● MATERIAL FOR THE TASK

● ● ● ●

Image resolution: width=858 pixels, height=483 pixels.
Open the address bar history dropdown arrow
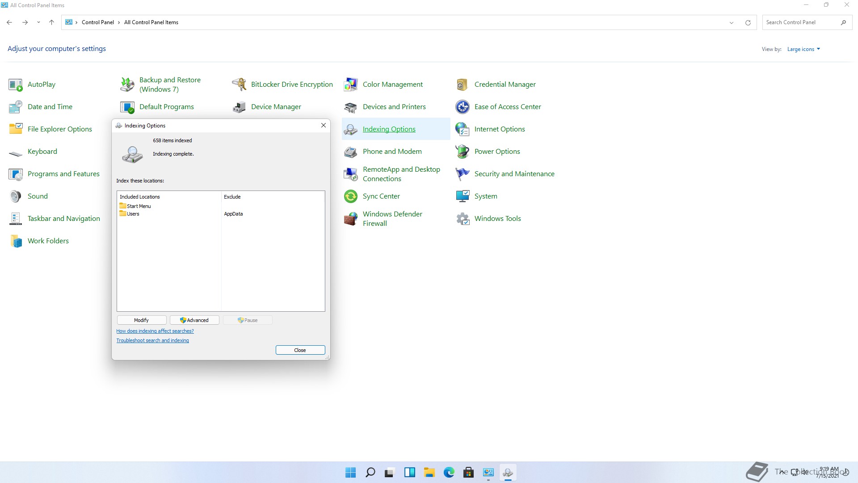(x=732, y=23)
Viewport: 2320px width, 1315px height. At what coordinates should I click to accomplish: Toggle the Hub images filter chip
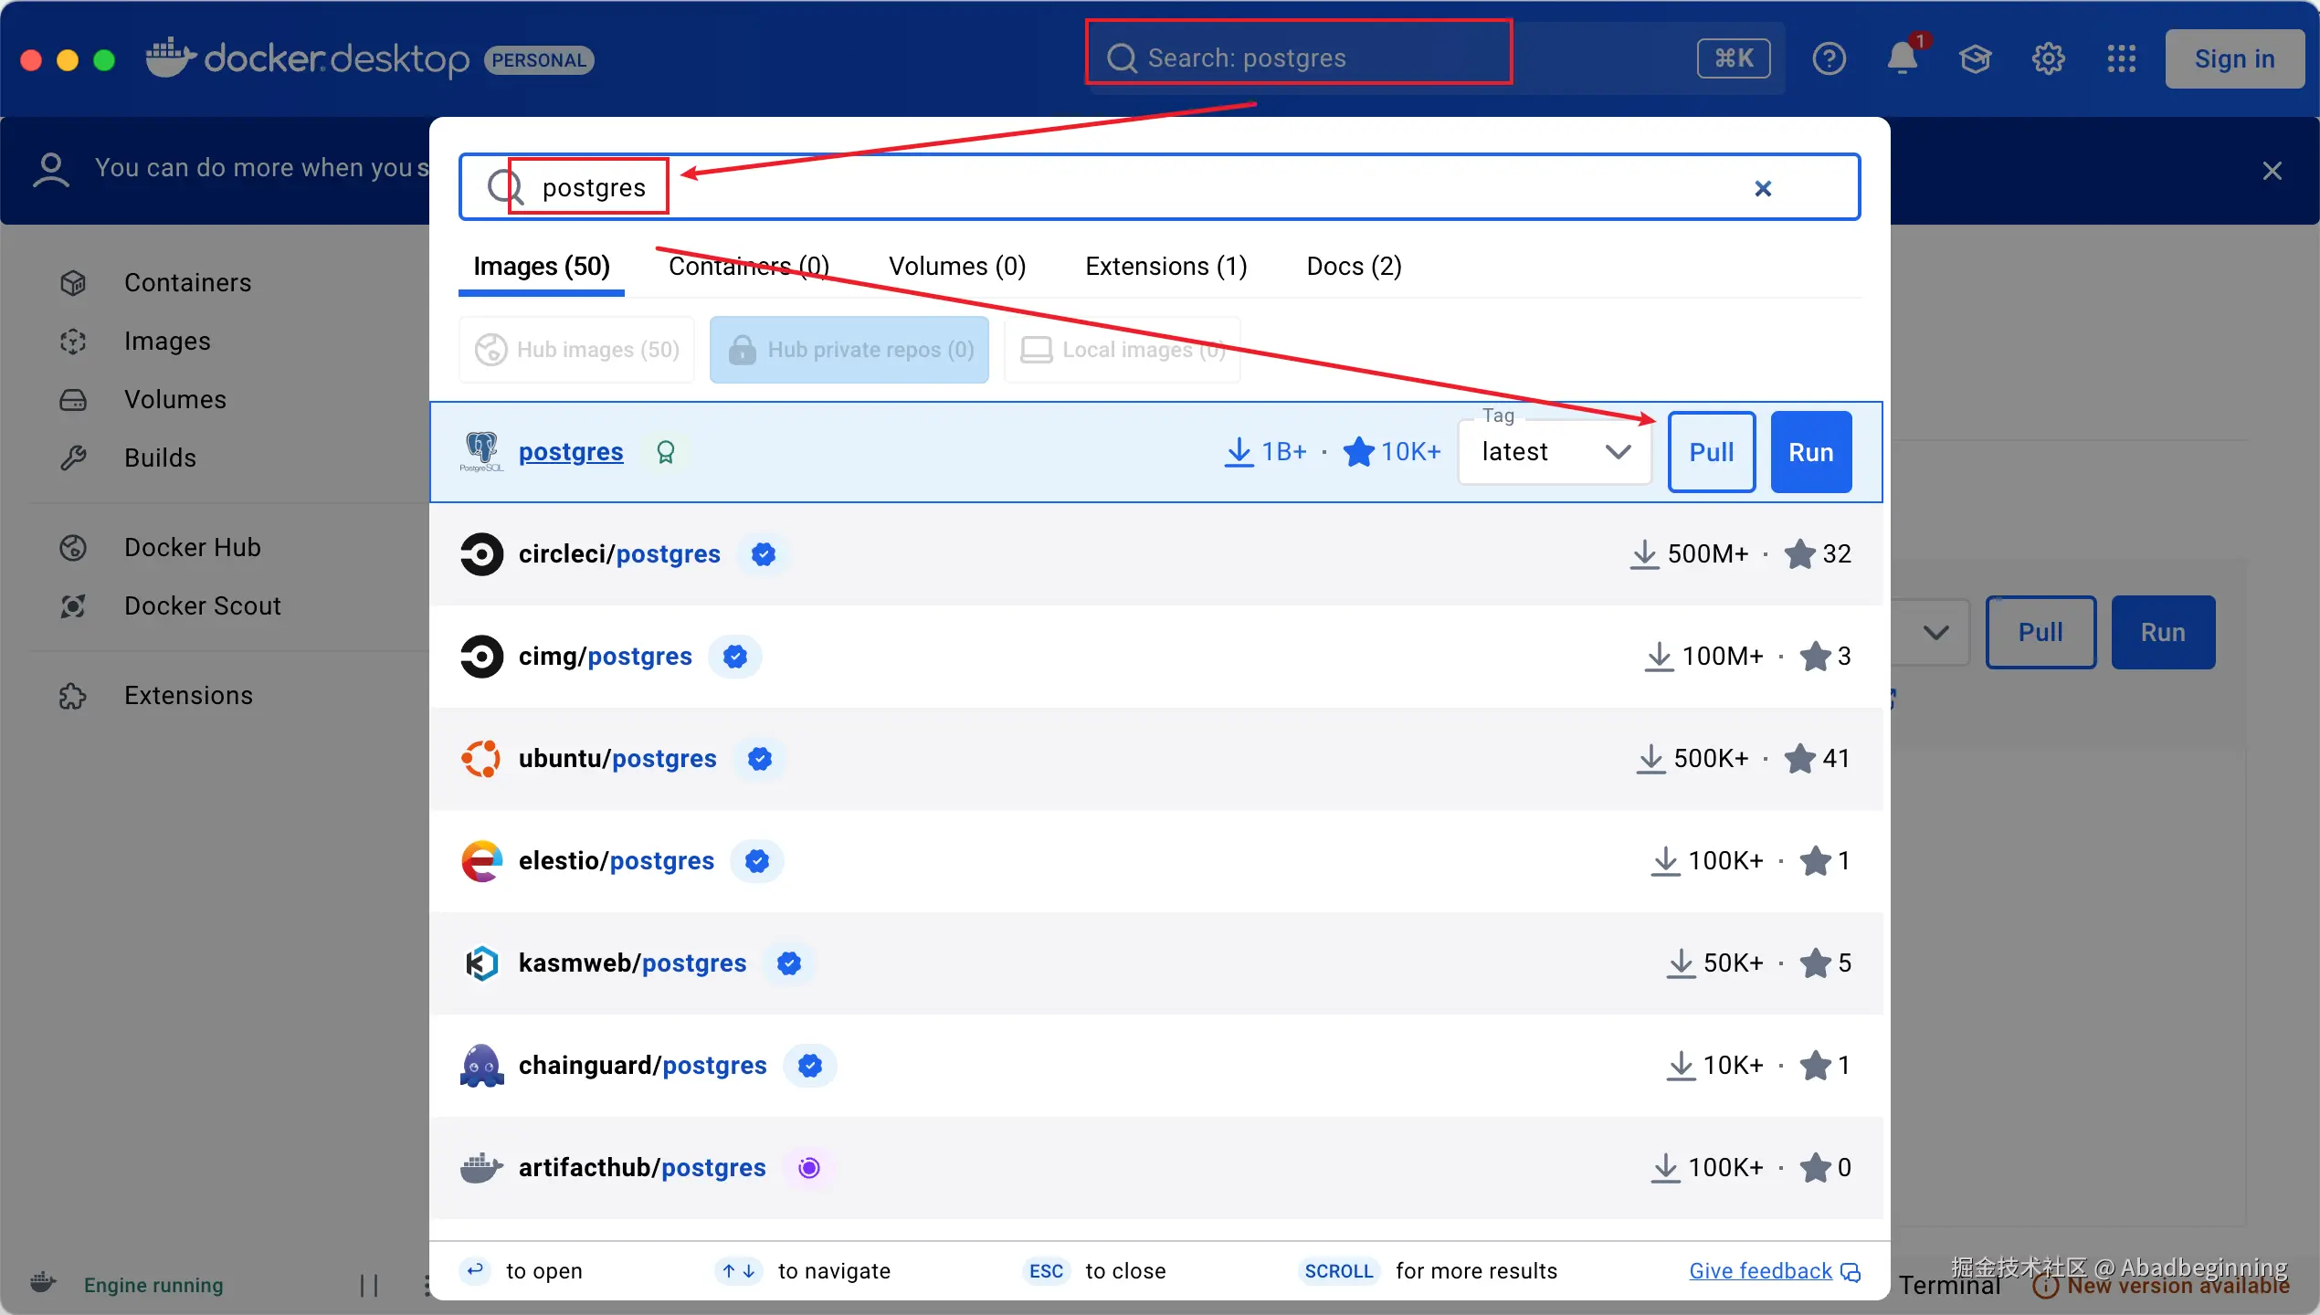click(x=577, y=350)
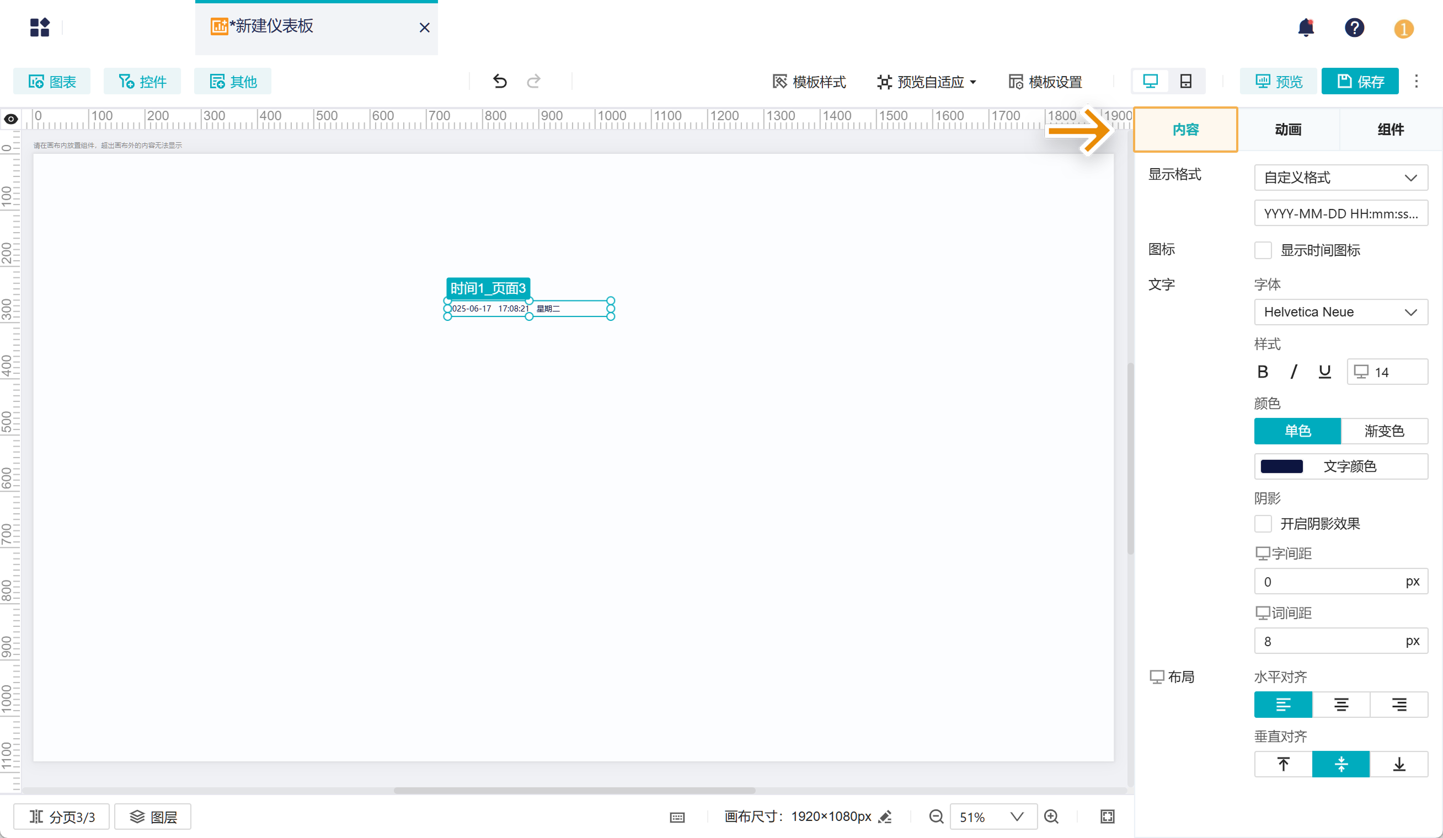Toggle the ruler eye visibility icon
1443x838 pixels.
pos(11,119)
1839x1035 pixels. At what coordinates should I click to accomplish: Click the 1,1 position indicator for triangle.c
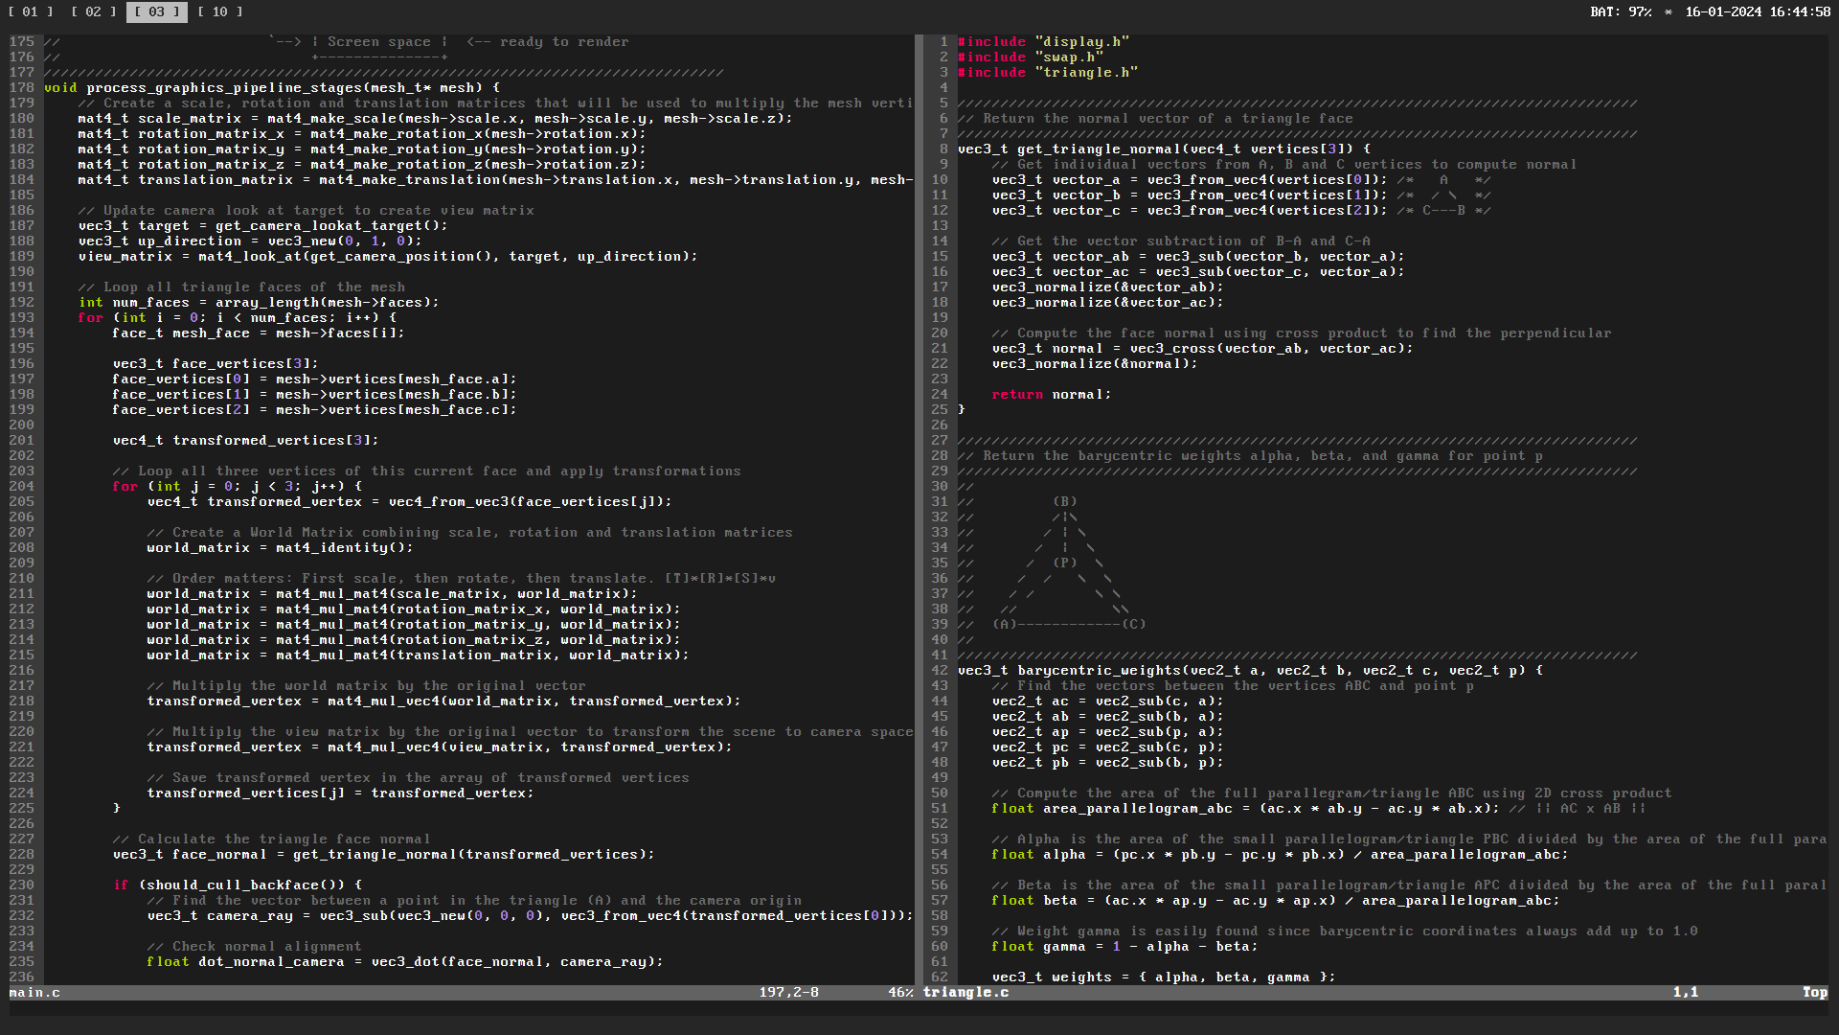(1684, 993)
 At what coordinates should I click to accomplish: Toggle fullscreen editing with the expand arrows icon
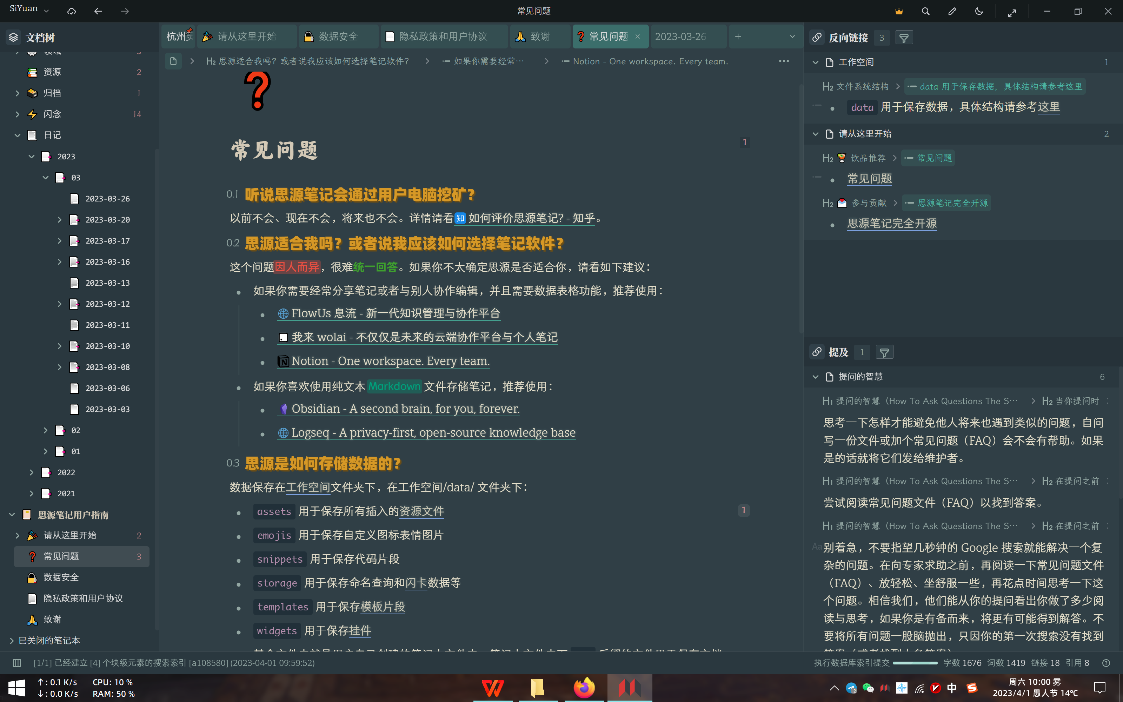click(x=1013, y=11)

● ● ● ●

● TASK OBJECTIVE
Take the line that holds "expand arrows icon" as the start and the last line of the data as the end. Copy only those lines exactly, both ends included, except the pictures.

● EXERCISE OUTPUT
 At what coordinates should I click to accomplish: Toggle fullscreen editing with the expand arrows icon
click(x=1013, y=11)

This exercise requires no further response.